When it came to recording the album, Stafford got even even more ideas. “One of the producers played me D’Angelo and it made me think that I could do something like that and expand my voice a bit more. As that happened, it made the sound I was doing quite universal and helped me mix older sounds and genres that I was into in to one bundle.

“I don’t want people to go ‘oh, that’s a definite soul record’ or ‘that’s a definite reggae album’. I wanted an album which had little parts of every essence of me in it. It’s still hip-hop. Tupac always had catchy choruses and melodies and great singers singing with him.” At just 21, Stafford is aware that he’s still growing in confidence, though he knows that confidence is something many Irish people rarely demonstrate.

“As a country, we’ve put out so much great music for such a small nation,” he says. “Growing up, though, I was always struck by the fact that we didn’t seem to have much confidence in ourselves. It upsets me. When I go back home, you can still see it in young men. When you talk to them about life and what they want to do, the confidence isn’t there and I think that leads to depression in society.

“I remember when I was starting off, people would say to me ‘how can you do that?’ They weren’t belittling me, but they were just thinking that I was from New Ross and I had ideas above my station. But we have to talk more about having belief and bringing that back within Irish society.

“History plays a big part in how we keep ourselves down.
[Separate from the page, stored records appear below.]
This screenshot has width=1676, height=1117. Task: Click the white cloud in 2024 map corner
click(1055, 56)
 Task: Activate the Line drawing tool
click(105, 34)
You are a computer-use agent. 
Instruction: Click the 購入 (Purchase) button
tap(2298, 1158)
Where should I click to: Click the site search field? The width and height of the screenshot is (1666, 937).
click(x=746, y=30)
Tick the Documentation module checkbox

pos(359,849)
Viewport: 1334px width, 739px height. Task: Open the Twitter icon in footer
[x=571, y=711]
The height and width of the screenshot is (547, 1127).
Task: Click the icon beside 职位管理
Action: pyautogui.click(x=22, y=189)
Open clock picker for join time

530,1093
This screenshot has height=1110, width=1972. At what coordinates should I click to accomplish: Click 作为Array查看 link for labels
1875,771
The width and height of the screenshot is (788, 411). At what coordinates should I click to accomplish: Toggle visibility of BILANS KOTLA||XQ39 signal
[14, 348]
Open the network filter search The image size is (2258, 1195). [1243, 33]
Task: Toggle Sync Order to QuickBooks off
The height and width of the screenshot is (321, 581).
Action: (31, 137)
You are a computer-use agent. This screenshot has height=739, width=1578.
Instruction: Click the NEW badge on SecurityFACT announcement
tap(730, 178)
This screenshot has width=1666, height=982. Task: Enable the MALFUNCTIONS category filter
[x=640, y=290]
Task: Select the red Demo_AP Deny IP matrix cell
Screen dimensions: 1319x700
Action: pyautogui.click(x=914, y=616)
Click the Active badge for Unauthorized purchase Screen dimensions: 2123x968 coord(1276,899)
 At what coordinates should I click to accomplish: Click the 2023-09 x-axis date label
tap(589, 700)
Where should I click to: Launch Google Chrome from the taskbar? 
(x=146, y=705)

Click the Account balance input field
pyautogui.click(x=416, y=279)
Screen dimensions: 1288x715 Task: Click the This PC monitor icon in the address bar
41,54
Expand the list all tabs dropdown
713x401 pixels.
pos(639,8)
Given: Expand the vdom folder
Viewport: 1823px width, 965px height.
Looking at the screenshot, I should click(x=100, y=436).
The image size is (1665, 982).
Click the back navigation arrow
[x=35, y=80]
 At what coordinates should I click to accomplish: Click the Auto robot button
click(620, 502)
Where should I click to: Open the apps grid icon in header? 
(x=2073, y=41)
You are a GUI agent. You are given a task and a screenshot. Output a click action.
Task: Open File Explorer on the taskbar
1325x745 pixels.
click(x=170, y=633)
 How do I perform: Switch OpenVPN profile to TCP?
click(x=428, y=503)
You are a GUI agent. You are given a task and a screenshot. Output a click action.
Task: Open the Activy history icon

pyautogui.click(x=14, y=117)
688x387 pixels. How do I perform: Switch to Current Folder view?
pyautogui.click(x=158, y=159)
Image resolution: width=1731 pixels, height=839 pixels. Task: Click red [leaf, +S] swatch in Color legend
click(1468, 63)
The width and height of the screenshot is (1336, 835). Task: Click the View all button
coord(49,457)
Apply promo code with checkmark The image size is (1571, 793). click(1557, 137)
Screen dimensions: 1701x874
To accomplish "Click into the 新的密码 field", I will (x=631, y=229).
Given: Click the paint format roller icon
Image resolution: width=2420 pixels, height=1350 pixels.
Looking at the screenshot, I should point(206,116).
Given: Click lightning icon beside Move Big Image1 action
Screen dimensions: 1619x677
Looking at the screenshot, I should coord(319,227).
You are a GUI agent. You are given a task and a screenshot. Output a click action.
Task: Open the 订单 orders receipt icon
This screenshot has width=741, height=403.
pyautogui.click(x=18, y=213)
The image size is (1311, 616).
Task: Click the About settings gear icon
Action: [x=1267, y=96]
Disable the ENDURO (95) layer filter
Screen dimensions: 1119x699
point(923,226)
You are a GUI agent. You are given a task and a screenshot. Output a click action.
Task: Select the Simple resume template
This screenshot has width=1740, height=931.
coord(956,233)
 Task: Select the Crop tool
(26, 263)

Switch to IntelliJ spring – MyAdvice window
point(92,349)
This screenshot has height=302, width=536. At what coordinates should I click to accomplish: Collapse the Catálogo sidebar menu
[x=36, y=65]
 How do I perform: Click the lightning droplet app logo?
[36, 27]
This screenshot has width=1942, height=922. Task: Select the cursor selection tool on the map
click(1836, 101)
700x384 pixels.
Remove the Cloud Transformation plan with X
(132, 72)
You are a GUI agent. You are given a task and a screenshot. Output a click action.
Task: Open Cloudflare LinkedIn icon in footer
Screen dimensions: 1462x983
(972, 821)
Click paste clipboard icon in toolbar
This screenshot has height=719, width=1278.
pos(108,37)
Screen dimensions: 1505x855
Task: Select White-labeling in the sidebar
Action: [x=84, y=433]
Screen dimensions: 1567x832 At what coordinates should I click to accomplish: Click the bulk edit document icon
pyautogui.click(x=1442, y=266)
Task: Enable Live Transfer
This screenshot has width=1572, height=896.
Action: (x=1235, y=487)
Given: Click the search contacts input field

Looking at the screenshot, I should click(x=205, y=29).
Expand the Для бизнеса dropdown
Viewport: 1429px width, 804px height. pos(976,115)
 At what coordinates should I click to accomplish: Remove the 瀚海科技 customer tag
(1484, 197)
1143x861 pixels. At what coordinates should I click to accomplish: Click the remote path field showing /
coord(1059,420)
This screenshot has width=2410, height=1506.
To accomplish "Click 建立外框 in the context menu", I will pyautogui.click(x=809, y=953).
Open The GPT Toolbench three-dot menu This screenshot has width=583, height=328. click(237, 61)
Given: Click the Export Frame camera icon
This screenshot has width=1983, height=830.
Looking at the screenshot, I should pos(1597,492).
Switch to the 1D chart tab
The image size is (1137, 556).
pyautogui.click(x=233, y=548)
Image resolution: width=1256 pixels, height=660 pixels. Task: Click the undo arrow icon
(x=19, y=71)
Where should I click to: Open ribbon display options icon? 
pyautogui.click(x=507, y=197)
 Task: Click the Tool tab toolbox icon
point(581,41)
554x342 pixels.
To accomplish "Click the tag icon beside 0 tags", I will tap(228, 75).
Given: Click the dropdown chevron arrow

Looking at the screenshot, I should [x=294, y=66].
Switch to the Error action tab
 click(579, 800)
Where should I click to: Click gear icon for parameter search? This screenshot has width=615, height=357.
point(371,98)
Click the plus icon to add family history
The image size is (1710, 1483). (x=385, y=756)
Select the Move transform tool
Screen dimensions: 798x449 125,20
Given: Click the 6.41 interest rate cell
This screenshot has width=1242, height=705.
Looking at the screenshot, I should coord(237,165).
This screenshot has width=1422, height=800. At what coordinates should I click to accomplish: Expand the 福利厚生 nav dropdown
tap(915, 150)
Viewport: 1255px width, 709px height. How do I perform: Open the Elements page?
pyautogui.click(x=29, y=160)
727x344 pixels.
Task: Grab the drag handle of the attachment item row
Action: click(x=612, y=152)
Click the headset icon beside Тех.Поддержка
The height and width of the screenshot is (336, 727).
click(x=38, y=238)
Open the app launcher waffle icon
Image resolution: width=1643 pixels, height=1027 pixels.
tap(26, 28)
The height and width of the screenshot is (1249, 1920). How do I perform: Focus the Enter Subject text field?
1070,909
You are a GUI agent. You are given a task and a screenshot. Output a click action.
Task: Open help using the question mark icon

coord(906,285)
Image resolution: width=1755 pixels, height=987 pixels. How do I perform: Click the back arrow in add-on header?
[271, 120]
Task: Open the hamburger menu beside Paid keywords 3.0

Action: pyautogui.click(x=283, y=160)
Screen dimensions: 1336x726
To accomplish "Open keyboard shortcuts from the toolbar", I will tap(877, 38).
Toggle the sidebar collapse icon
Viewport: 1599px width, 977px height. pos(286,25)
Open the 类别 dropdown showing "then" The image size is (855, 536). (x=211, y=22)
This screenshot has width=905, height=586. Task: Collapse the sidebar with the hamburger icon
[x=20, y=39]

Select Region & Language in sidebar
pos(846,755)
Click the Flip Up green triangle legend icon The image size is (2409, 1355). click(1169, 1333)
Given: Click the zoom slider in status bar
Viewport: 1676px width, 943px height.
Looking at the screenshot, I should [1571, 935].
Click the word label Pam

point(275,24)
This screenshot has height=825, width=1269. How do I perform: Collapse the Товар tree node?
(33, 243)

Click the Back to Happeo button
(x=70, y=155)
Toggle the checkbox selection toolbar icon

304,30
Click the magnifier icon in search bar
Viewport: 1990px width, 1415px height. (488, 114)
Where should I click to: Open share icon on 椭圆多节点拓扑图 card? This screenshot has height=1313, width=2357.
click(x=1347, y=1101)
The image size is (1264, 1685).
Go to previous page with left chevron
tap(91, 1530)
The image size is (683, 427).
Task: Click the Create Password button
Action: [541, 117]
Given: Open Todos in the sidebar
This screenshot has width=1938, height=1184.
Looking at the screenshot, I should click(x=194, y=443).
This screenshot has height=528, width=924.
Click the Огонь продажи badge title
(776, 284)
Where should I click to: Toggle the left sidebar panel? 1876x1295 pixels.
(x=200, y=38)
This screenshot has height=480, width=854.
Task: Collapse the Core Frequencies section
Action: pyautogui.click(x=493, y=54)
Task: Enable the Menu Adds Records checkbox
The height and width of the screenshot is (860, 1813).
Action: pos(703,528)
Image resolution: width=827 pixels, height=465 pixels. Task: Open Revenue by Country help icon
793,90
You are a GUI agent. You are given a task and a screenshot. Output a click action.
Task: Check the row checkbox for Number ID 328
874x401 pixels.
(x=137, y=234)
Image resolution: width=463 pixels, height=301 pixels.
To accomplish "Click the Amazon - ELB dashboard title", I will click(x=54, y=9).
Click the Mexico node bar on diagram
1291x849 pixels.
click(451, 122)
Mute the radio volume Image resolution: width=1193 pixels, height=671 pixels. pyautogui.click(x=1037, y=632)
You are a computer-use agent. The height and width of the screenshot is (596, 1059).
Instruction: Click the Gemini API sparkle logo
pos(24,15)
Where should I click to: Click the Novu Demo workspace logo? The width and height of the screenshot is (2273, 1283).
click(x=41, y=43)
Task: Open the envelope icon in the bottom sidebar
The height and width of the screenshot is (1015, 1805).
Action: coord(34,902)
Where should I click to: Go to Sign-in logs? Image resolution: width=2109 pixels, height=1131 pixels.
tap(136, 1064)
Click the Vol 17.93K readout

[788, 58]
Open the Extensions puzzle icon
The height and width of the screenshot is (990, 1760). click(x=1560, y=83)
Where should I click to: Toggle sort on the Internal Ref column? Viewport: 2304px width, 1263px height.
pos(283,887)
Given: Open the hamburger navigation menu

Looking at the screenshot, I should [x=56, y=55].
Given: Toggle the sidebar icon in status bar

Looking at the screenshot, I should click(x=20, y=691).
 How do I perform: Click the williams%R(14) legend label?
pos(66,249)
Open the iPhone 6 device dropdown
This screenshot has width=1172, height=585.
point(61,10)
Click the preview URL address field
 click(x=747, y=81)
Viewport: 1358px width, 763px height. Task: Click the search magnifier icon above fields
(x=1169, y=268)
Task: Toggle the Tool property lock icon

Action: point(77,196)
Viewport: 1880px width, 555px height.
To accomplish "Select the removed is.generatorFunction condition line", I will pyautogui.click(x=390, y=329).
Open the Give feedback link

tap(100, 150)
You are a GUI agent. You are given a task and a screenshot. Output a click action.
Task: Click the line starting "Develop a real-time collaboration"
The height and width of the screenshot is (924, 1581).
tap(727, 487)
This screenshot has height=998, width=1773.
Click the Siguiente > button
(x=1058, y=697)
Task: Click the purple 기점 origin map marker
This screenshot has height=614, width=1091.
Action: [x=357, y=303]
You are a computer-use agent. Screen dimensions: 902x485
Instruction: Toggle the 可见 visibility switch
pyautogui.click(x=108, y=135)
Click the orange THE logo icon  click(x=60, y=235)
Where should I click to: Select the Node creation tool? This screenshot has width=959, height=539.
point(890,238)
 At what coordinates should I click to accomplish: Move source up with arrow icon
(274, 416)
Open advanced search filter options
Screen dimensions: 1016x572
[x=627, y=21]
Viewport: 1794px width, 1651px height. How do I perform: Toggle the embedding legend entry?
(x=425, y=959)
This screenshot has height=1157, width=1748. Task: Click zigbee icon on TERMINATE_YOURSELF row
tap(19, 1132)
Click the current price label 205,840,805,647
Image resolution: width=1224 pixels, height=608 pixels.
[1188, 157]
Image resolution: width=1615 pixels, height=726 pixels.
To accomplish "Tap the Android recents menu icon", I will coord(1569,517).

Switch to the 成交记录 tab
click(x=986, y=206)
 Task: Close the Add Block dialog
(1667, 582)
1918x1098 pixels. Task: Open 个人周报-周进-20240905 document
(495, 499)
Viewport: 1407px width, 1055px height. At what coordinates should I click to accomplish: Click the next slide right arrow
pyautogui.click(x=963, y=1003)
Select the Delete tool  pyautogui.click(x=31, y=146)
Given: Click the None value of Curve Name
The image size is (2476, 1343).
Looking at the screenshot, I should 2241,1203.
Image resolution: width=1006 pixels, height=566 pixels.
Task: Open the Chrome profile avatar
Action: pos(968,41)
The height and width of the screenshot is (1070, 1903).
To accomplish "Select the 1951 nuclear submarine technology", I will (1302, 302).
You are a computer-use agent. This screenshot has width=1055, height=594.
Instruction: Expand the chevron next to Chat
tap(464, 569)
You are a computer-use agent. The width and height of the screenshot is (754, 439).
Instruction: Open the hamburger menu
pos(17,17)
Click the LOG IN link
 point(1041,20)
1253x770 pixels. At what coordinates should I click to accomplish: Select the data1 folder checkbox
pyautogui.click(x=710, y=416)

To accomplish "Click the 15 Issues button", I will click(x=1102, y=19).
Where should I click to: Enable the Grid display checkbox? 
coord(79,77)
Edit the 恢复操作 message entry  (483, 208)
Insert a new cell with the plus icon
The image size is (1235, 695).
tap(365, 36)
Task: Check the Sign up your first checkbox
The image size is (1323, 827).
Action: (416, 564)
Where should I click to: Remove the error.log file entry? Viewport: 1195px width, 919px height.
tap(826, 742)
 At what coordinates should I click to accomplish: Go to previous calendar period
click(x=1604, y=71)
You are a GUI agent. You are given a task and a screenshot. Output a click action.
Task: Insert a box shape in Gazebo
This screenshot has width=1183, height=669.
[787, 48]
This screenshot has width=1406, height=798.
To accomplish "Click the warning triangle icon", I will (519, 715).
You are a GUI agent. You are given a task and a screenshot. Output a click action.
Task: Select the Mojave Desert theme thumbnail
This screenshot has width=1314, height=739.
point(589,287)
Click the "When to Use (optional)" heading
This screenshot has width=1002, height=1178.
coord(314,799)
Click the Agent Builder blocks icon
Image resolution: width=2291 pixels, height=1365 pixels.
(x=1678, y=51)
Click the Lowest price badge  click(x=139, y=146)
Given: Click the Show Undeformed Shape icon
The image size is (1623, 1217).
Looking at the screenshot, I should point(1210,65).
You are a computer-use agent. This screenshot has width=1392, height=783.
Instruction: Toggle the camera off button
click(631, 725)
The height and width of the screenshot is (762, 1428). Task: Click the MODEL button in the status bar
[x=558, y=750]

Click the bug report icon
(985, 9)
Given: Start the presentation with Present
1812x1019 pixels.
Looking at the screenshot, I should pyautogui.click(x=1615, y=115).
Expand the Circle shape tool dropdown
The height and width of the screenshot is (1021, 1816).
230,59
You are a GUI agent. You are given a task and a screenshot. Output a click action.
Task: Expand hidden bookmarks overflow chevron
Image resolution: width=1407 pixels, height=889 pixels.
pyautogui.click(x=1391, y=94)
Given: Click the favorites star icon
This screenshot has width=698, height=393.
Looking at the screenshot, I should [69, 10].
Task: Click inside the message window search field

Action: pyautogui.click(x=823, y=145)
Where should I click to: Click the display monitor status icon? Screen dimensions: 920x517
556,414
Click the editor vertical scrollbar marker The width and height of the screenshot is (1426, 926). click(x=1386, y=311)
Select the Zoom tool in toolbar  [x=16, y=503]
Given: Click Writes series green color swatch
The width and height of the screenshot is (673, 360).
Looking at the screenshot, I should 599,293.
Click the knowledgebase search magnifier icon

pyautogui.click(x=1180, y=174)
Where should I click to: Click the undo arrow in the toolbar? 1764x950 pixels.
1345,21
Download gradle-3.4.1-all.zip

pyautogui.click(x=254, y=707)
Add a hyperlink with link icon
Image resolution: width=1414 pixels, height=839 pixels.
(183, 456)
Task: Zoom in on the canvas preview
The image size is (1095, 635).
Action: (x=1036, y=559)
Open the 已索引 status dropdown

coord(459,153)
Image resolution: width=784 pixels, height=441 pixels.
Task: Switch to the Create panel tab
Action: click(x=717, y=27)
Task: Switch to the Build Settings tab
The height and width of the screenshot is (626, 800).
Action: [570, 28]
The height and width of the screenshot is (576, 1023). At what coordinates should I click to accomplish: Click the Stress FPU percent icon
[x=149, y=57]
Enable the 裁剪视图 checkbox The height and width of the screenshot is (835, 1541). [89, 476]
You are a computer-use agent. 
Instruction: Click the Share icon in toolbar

It’s got a little better since we started to travel abroad and experience other cultures and realise there are other things to do.

“But when I was growing up, I always felt that there wasn’t that many ways out and that there was a sense of being trapped. We’re not great talkers with ourselves about stuff which makes us feel vulnerable, which is crazy because we’re great with words. Words were an escape for me when I wrote them down. They were how I expressed myself and got out my feelings.”